Retraites : 3 questions à ... Jean Grosset
11 octobre 2019 - Jean Grosset, Directeur de l'Observatoire du dialogue social de la Fondation Jean-Jaurès, nous livre ici sa perspective sur la réforme portée par la majorité et sur la méthode choisie.
Pourquoi encore une réforme des retraites ?
De mon point de vue, le système des retraites actuel ne répond plus aux nouveaux défis de notre temps. Construit après la seconde guerre mondiale dans un contexte économique bien différent et composé de plus de 40 régimes aux règles complexes, il n’est plus en état de répondre aux enjeux de démographie, de santé, de justice sociale ou encore d’évolution des réalités économiques.
Le départ à la retraite des « babyboomers » qui pèse progressivement un peu plus sur les actifs, l’allongement de la durée de vie enclenchant une hausse des dépenses de santé accordées au grand âge, l’amélioration de certaines conditions de travail, la multiplication des parcours de carrière qui complexifie le calcul du montant des pensions ou encore la non-prise en compte des situations propres à certaines populations (femmes élevant des enfants, interruption de carrière pour cause de chômage …) sont autant d’éléments qui doivent maintenant être pris en compte.
Unifier tant de systèmes aux règles et exceptions bien nombreuses pourrait permettre de répondre aux inégalités de traitement et de destin.
Un point sur la méthode : concertation, consultation, débat : pourquoi une telle approche ?
Toucher au système de retraite, c’est impacter l’ensemble de la société française. Le Gouvernement s’est visiblement décidé à prendre toutes les précautions possibles. En adoptant une approche très ouverte, sur le modèle du Grand Débat National, il cherche tout d’abord à impliquer les Français pour bien établir le constat de la majorité, pour qui le statut quo ne peut durer.
Il serait utile que le Gouvernement poursuive dans son action pour désamorcer toutes les craintes qui risqueraient de relancer les tensions sociales. Les partenaires sociaux ont été critiques de la méthode, notamment pendant les premières réformes du quinquennat portées sur le travail. Revenant à l’origine de sa promesse de valoriser les corps intermédiaires et de remettre les citoyens au cœur, la majorité affiche la volonté de créer un consensus autour de son projet.

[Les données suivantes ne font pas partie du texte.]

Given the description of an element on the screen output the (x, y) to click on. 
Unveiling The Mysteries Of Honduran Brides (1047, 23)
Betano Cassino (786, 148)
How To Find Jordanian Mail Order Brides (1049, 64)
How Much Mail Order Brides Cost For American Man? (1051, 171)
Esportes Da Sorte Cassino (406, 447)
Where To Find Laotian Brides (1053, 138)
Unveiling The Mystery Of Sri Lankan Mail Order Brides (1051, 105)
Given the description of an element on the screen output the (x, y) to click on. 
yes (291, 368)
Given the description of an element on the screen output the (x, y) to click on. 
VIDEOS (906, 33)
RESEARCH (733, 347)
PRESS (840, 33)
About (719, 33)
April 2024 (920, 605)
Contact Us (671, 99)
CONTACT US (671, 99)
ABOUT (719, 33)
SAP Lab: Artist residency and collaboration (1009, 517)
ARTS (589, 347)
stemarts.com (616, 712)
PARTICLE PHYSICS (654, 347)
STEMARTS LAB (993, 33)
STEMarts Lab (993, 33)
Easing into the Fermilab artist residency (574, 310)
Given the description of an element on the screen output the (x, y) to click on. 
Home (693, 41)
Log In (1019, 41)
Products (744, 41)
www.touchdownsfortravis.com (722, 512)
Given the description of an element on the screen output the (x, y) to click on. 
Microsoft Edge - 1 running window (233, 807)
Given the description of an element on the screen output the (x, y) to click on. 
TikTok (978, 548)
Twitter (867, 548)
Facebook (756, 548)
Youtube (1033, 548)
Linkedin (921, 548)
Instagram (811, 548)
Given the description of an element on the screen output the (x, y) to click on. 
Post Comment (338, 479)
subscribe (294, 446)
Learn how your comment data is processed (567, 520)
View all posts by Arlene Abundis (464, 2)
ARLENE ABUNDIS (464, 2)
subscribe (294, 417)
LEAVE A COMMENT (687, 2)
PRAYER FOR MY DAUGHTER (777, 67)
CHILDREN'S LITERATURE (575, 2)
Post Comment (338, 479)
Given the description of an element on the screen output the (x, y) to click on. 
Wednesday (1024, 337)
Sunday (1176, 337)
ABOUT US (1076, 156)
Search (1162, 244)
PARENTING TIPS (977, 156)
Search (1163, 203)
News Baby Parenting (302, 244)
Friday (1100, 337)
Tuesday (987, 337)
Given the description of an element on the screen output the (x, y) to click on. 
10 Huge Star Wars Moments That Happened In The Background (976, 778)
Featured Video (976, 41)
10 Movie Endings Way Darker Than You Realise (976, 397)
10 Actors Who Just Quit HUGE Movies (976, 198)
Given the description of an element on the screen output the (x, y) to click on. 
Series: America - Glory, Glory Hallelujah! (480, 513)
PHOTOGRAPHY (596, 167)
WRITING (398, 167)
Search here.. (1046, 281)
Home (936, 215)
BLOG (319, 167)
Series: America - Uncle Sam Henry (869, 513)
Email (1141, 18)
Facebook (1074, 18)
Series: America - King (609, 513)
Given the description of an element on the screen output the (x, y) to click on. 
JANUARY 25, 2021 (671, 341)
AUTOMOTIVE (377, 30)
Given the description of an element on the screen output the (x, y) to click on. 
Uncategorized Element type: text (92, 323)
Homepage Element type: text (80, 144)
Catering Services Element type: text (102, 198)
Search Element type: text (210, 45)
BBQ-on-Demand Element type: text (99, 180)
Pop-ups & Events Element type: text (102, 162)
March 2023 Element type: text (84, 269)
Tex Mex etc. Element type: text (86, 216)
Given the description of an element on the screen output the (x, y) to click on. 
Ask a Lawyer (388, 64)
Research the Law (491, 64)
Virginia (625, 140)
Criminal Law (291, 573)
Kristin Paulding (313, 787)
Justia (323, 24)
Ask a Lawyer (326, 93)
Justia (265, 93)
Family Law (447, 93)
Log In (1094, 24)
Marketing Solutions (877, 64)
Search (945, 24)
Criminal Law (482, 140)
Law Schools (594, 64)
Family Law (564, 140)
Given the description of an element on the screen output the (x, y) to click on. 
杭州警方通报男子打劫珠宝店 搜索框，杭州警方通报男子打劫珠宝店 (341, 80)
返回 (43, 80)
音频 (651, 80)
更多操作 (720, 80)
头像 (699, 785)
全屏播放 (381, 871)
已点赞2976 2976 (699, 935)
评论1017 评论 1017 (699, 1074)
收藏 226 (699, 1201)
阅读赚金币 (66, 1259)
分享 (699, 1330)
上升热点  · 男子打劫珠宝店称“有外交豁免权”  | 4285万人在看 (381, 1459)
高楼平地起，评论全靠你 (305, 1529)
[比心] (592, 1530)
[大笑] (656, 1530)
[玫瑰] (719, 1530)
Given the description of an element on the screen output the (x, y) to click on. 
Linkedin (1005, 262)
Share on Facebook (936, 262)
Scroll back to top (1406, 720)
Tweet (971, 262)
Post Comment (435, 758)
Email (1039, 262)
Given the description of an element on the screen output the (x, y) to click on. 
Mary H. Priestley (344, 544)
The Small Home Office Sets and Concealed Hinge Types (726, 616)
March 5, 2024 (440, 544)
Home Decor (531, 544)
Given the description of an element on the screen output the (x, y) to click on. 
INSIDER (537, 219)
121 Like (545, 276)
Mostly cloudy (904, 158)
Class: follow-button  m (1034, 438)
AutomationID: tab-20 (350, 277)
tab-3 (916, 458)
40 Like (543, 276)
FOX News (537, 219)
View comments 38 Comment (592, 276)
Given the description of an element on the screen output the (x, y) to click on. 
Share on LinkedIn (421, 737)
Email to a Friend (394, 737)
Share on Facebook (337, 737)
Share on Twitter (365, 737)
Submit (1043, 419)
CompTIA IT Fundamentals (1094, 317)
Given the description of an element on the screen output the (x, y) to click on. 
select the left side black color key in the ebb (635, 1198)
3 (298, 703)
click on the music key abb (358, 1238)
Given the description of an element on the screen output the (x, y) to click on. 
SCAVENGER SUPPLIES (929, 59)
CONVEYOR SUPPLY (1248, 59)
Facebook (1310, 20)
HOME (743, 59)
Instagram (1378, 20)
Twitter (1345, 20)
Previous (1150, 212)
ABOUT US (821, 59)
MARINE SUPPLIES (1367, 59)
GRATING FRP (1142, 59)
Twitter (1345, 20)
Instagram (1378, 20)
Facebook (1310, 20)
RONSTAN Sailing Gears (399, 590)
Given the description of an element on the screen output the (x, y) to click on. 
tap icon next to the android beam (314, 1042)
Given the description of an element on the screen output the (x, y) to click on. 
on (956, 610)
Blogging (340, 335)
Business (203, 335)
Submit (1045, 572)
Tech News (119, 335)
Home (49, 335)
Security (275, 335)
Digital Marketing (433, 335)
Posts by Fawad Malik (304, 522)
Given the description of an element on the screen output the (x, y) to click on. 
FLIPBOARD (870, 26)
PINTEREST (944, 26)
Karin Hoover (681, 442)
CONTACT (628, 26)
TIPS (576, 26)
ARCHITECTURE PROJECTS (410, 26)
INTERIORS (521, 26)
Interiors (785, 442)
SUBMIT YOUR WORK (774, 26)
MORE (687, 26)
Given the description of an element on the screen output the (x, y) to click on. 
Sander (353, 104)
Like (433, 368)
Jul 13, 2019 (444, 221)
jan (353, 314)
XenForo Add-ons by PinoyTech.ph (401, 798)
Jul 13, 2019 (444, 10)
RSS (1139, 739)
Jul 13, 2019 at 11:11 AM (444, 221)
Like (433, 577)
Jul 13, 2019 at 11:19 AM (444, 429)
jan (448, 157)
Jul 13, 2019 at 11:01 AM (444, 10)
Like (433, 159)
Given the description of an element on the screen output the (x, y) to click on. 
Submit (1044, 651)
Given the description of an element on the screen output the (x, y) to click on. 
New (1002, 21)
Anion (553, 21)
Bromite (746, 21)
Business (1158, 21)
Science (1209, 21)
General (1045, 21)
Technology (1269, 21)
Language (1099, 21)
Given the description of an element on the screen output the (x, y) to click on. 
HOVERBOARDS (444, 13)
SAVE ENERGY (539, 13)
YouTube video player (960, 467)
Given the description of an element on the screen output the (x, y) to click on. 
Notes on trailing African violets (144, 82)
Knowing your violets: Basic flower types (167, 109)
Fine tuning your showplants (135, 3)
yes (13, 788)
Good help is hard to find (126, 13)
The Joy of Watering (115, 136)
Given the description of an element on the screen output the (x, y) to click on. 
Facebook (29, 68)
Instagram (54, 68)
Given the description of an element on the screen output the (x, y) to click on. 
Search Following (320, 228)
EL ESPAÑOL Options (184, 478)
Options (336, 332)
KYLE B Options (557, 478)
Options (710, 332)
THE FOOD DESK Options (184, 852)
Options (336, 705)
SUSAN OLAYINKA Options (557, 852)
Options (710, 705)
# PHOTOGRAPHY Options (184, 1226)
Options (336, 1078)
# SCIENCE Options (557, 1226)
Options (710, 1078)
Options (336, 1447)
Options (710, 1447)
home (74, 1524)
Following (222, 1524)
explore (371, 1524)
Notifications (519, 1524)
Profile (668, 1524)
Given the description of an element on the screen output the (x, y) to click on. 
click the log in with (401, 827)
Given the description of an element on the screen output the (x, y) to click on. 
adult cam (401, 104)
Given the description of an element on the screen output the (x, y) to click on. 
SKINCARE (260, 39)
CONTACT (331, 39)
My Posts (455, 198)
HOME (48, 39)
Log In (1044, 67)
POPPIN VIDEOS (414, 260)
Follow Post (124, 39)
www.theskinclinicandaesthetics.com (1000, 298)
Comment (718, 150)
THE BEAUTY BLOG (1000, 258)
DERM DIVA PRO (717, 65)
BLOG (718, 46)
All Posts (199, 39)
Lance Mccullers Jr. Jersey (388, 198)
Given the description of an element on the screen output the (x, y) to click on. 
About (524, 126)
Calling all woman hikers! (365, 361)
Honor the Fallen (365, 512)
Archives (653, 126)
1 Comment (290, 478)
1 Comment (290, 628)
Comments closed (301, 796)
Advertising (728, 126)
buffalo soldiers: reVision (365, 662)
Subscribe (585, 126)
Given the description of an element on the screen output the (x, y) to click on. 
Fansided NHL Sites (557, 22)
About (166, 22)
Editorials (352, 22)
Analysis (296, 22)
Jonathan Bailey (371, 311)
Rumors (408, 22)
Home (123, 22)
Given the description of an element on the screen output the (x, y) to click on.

La réforme des retraites, réforme phare de l'acte II du quinquennat ?
La première période du quinquennat du Président a été marquée par un grand nombre de réformes très structurelle : ordonnances travail, refonte du bac et de l’apprentissage, réforme de la SNCF qui ont parfois été l’objet d’oppositions et de conflits La crise des gilets jaunes a pourtant révélé que si les réformes se faisaient vite, les Français n’en ressentaient pas forcément encore les effets. Surtout, ils souhaitent être désormais associés beaucoup plus profondément à la conception des réformes. La logique du grand débat est un exemple marquant de démocratie participative dont la philosophie imprègne l’actuelle convention citoyenne pour le climat qui se déroule au CESE. Il faudra voir à l’avenir comment coexisteront démocratie représentative, dans sa forme classique que l’on connaît, et ces prémices de la démocratie délibérative. L’acte II du quinquennat a été esquissé par l’exécutif comme une nouvelle méthode, le Président s’obligeant à écouter avant d’agir tout en déléguant plus qu’avant au Gouvernement et aux partenaires sociaux.
La réformes des retraites est parfois décrite comme la mère des batailles : elle revêt deux enjeux puissants. D’une part, la méthode employée sera à scruter de près : le Gouvernement va-t-il tenir sa promesse d’associer tous les acteurs jusqu’au bout ou bien sera-t-il tenté à un moment de jouer le rapport de force face aux syndicats et de jouer des rivalités entre tous les intérêts corporatistes ? Le choix de nommer Jean-Paul Delevoye Haut-Commissaire aux Retraites est un indice : il est connu pour ses bonnes relations avec les partenaires sociaux. D’autre part, l’ambition de la réforme est immense et il sera intéressant de voir si la montagne n’accouchera pas d’une souris. Et si, comme l’avait dit Emmanuel Macron lors de sa campagne, il n’y aura aucun perdant. Auquel cas, ce serait un vrai coup d’arrêt pour le Président qui a investi beaucoup de capital politique dessus. À ce titre, le calendrier choisi, encore flou à ce stade, sera intéressant à analyser.